Bias in Motion: Theoretical Insights into the Dynamics of Bias in SGD Training
Anchit Jain, Rozhin Nobahari, Aristide Baratin, Stefano Sarao Mannelli
TL;DR
The paper tackles the problem of understanding how bias emerges and evolves during SGD training, particularly during transient, non-asymptotic phases. It introduces a teacher-mixture with Gaussian sub-populations and analyzes online SGD for a linear classifier in the high-dimensional limit, deriving a solvable system of ordinary differential equations that track a small set of order parameters. In the two-cluster case, the authors obtain explicit closed-form solutions for the order parameters, revealing three distinct learning phases and multiple timescales that drive spurious correlations and fairness-related bias, supported by extensive simulations on synthetic data and real datasets (e.g., CIFAR10, MNIST, CelebA). The work provides a unifying, theory-grounded view of bias generation that connects fairness and spurious-correlation phenomena and yields practical insights into how representation, variance, and learning rate shape transient bias.
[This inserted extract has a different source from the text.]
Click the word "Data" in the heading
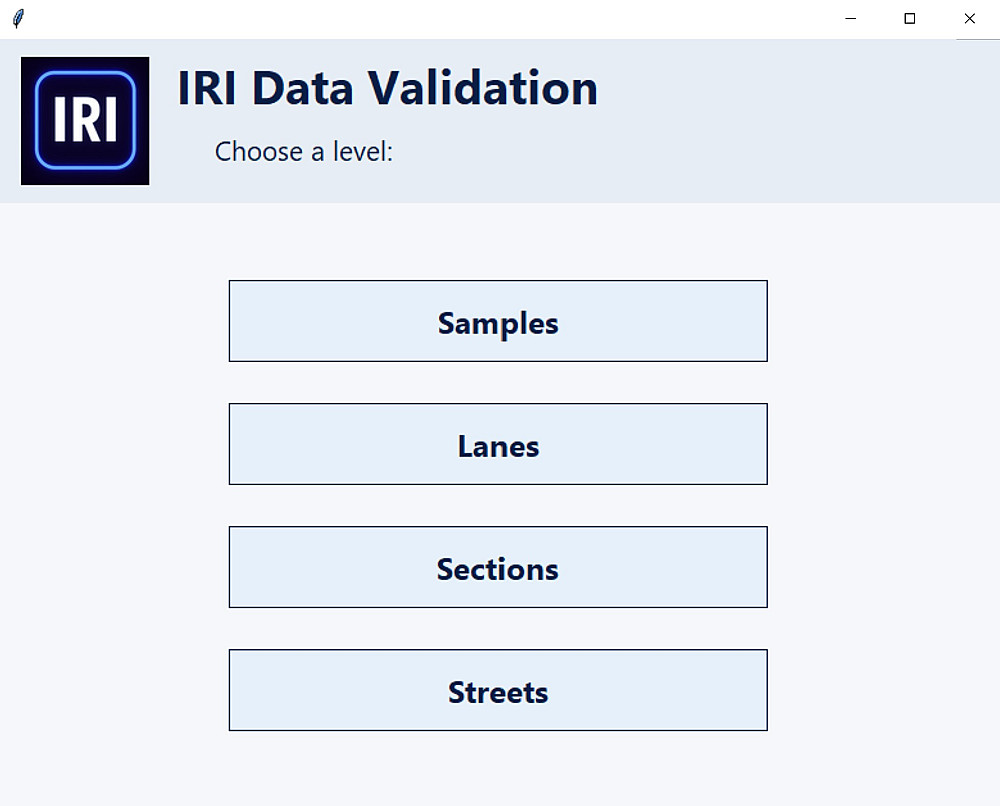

Overall, the results offer a principled framework to anticipate and mitigate bias during training and motivate dynamical approaches to fairness-aware learning in realistic, resource-constrained settings.
Abstract
Machine learning systems often acquire biases by leveraging undesired features in the data, impacting accuracy variably across different sub-populations. Current understanding of bias formation mostly focuses on the initial and final stages of learning, leaving a gap in knowledge regarding the transient dynamics. To address this gap, this paper explores the evolution of bias in a teacher-student setup modeling different data sub-populations with a Gaussian-mixture model. We provide an analytical description of the stochastic gradient descent dynamics of a linear classifier in this setting, which we prove to be exact in high dimension. Notably, our analysis reveals how different properties of sub-populations influence bias at different timescales, showing a shifting preference of the classifier during training. Applying our findings to fairness and robustness, we delineate how and when heterogeneous data and spurious features can generate and amplify bias. We empirically validate our results in more complex scenarios by training deeper networks on synthetic and real datasets, including CIFAR10, MNIST, and CelebA.